Mr. Powell is right, of course, to take his cue from the data and not just “unobservable variables” such as the NAIRU. However, based on the data, we suspect he is not fully appreciating how tight the labor market is already, as well as the extent to which the unemployment rate is still trending down. The downward momentum in the already low unemployment rate reinforces our view that markets are still pricing in too little Fed tightening over the next year and a half. We see upside risks to the Fed’s projections as well.
A key issue for the Fed will be whether an unsustainably low unemployment rate puts sustained upward pressure on wage gains and inflation, such that they keep rising even after the unemployment rate stops falling. We believe it will, consistent with the NAIRU framework. That is the takeaway from our chart, which lines up acceleration/deceleration in wages in the ECI with the differential between the unemployment rate and the estimated NAIRU.

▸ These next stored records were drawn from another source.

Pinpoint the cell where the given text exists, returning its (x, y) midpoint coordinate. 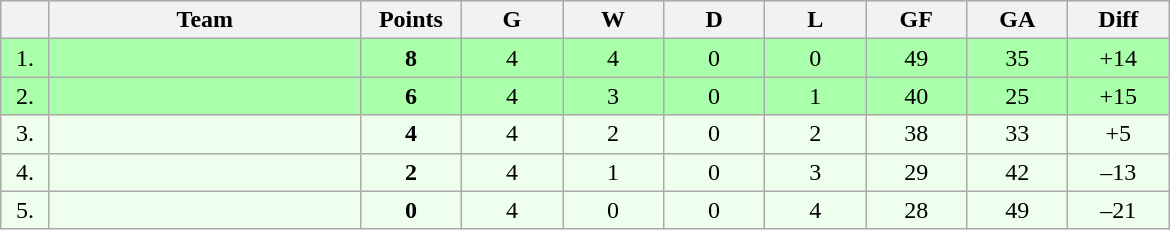
42 (1018, 172)
+5 (1118, 134)
GA (1018, 20)
4. (26, 172)
1. (26, 58)
GF (916, 20)
33 (1018, 134)
8 (410, 58)
29 (916, 172)
25 (1018, 96)
L (816, 20)
+14 (1118, 58)
35 (1018, 58)
W (612, 20)
28 (916, 210)
Points (410, 20)
38 (916, 134)
–21 (1118, 210)
D (714, 20)
Diff (1118, 20)
5. (26, 210)
40 (916, 96)
3. (26, 134)
2. (26, 96)
G (512, 20)
+15 (1118, 96)
6 (410, 96)
Team (204, 20)
–13 (1118, 172)
For the text-containing cell, return its midpoint in [X, Y] coordinate format. 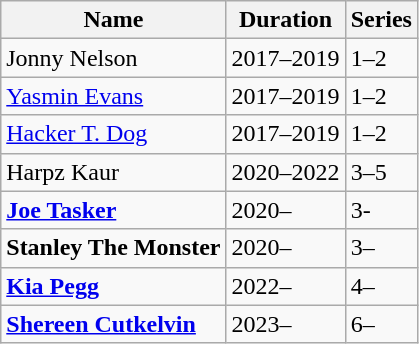
Kia Pegg [114, 286]
Joe Tasker [114, 210]
Hacker T. Dog [114, 134]
Yasmin Evans [114, 96]
Jonny Nelson [114, 58]
Series [381, 20]
3–5 [381, 172]
Name [114, 20]
4– [381, 286]
3– [381, 248]
2022– [286, 286]
Stanley The Monster [114, 248]
2023– [286, 324]
Shereen Cutkelvin [114, 324]
3- [381, 210]
2020–2022 [286, 172]
Duration [286, 20]
Harpz Kaur [114, 172]
6– [381, 324]
Scan for the cell matching the given text and deliver its [x, y] coordinate at center. 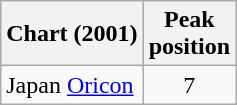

Along with the unemployment rate, several indicators are signaling an increasingly tight labor market, including the vacancy and compensation series in the NFIB survey, the Conference Board survey data on perceptions of the labor market, and the job openings rate.
The link between a tight labor market and inflation is inevitably more indirect than the link between a tight labor market and wage gains, so we have less conviction that the recent pick-up in core inflation will continue over time. That said, other indicators are suggesting that the pick-up is more than just noise. Acceleration is also being signaled by the core PPI, the New York Fed’s Underlying Inflation Gauge—UIG—series and the NFIB measures tracking the share of firms raising selling prices.
In conclusion, maybe the economy can indeed sustain an unemployment rate as low as 3.5% without a persistent upward bias to inflation, but we are highly skeptical. Nor do we believe Fed officials will be able to nudge the unemployment rate back up without the economy falling into recession. In any event, we believe an end to the downtrend in the unemployment rate will likely require significant Fed tightening first.